Telangana High court judge accuses TS of \'bench hunting\'

The issue arose in relation to the hearing of a petition filed over the use of Srisailam waters by Telangana for power generation

Hyderabad: Justice M.S. Ramachandra Rao of the Telangana High Court on Monday refused to recuse himself from a case relating to Krishna waters and took exception to the demand made by the state government. The issue arose in relation to the hearing of a petition filed by two farmers from Andhra Pradesh over the use of Srisailam waters by the Telangana state for power generation.

The judge said the TS government’s plea for recusal was nothing but an attempt at “bench hunting”.

Justice Rao said, “Advocate General, how could you ask the judge to recuse, without justifying the request? Why do you want me to recuse myself from hearing the petition... what is the reason? This is unreasonable and in poor taste... We don’t expect the Advocate General’s office to make such an unreasonable request. You can’t seek judges’ recusal.”

The division bench of the High Court comprising Justice Rao and Justice Vinod Kumar was dealing with a petition filed by the two farmers challenging Government Order 34 issued by the TS government for use of Krishna water for power generation.

When the writ petition came up before the bench, Additional Advocate-General (AAG) J. Ramachandra Rao appealed to the bench that it should be heard by a bench headed by Chief Justice Hima Kohli as per the roster of sitting arrangements. Justice Rao said the bench would hear the matter during the post-lunch session.

Senior counsel Vedula Venkatramana appearing for the farmers said the plea should be heard by the same bench since the petition involved issues relating to the Andhra Pradesh Reorganisation Act. As per roster, such matters are allocated to this bench, he stressed.
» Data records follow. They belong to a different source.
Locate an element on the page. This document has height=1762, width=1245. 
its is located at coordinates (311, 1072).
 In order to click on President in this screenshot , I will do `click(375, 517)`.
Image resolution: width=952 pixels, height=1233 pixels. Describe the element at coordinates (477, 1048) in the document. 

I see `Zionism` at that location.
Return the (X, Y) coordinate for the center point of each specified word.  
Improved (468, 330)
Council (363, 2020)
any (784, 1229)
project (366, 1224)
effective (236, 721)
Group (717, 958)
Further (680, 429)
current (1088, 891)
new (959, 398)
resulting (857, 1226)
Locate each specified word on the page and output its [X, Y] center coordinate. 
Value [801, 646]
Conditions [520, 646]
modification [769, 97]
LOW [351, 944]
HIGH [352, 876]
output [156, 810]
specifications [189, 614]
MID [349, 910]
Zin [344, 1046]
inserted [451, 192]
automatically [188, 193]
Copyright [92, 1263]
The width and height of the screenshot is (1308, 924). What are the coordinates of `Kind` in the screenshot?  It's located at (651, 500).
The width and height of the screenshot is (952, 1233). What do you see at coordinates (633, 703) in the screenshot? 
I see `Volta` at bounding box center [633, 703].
AAG Ramachandra Rao made a mention before the Chief Justice bench to hear the petition, as it was an inter–state water-related issue. The CJ declined the request of the AAG and made it clear that it will be heard by the roster bench.

After the lunch break, Justice Ramachandra Rao said the bench had got a clarification from the HC registry that it should hear the matter. Advocate-General B.S. Prasad immediately requested the judge to post it before the bench headed by the CJ.

“When the matter was clarified by the CJ office, how can it be conveyed to them to hear the matter,” the judge asked.

Thereon, the AG made an appeal requesting Justice Rao to recuse himself from hearing the writ petition. This was not agreed on by the judge. Finally, the AG dropped his request and the bench proceeded to hear the matter.

When Vedula Venkataramana, senior counsel appearing for petitioners, tried to explain the issue of water usage, Justice Rao questioned counsel as to how the petition was maintainable. The judge said the Supreme Court had in 2008 decided that the issues related to inter-state water disputes shall not be entertained by any court.

This ruling from the apex court related to the Atmalinga Reddy case that had challenged the awarding of the hydel power project at Rajolibanda Diversion Scheme (RDS) to the relatives of then Chief Minister Y.S. Rajashekar Reddy.

The apex court had made it clear that when the enactment was made by Parliament to deal with sensitive issues like river valley matters, such establishments are the only authority to deal with the issues. “Such disputes cannot be the subject matter of petition either in High Court under Article 226 or in this court under Article 32 of the Constitution,” the apex court had said.

Justice Rao Ramachandra Rao directed senior counsel Venkataramana to go through the SC orders in detail and come back to court on Tuesday.

AAG Ramachandra Rao tried to intervene and read the judgment of the apex court. Justice Ramachandra Rao stopped the AAG and cautioned him that when the Advocate-General was appearing in this matter, no one should try to come in or intervene, and asked the AAG to respect the office of Advocate General.

As the judge was giving information pertaining to the judgment, AAG Ramachandra Rao tried to explain further details of the verdict. At this stage, Justice Ramachandra Rao repeated that it was not correct on the part of AAG to represent in the matter when the AG was already appearing in the hearing.

The bench told all counsels concerned to go through the judgment and come prepared to the court on Tuesday for presenting their contentions.